OBJECTIVE -
Reproduce the listing below word for word, omitting the pictures.

— start —

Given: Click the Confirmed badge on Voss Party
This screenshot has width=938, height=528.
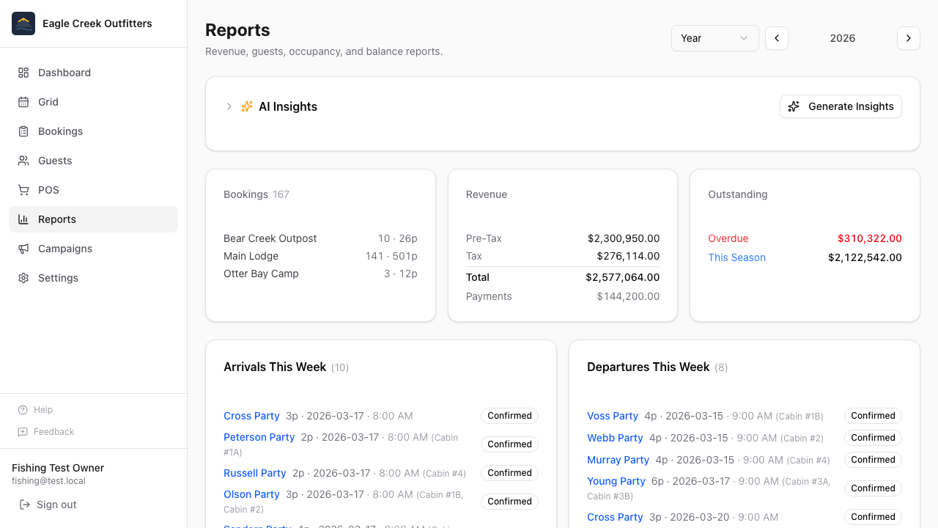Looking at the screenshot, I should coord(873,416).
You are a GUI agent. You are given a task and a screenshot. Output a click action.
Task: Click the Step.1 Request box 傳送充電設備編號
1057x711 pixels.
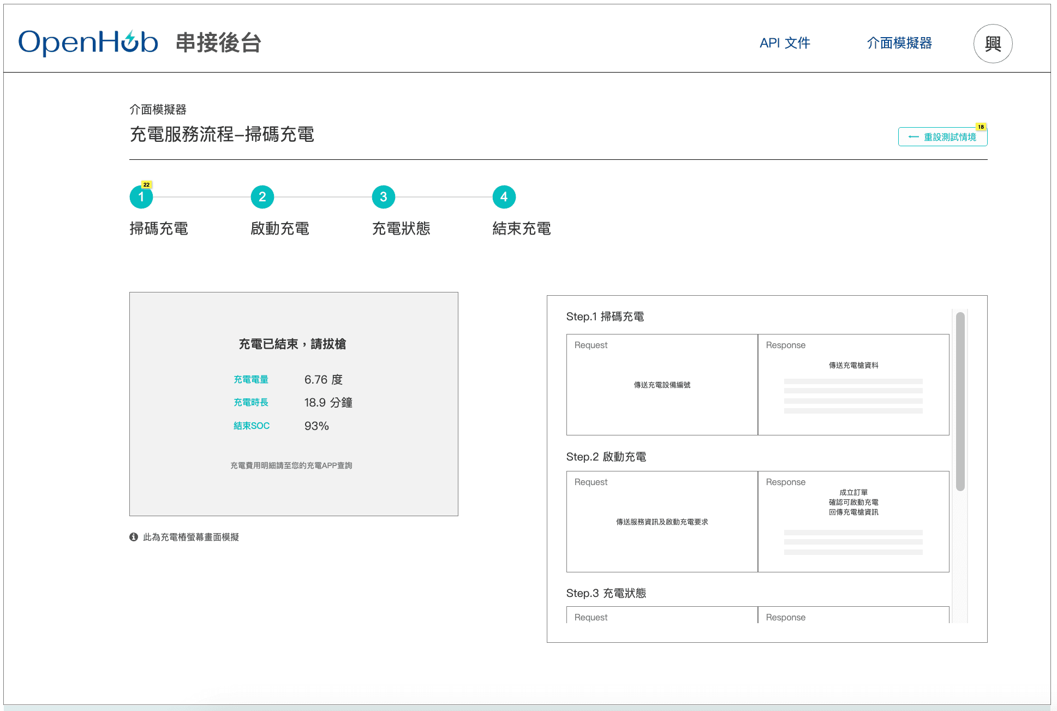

— end —

EXERCISE RESULT -
Given: Click the Confirmed badge on Voss Party
This screenshot has width=938, height=528.
Looking at the screenshot, I should coord(873,416).
You are a GUI agent. You are given a task and a screenshot. Output a click action.
Task: Click the Step.1 Request box 傳送充電設備編號
1057x711 pixels.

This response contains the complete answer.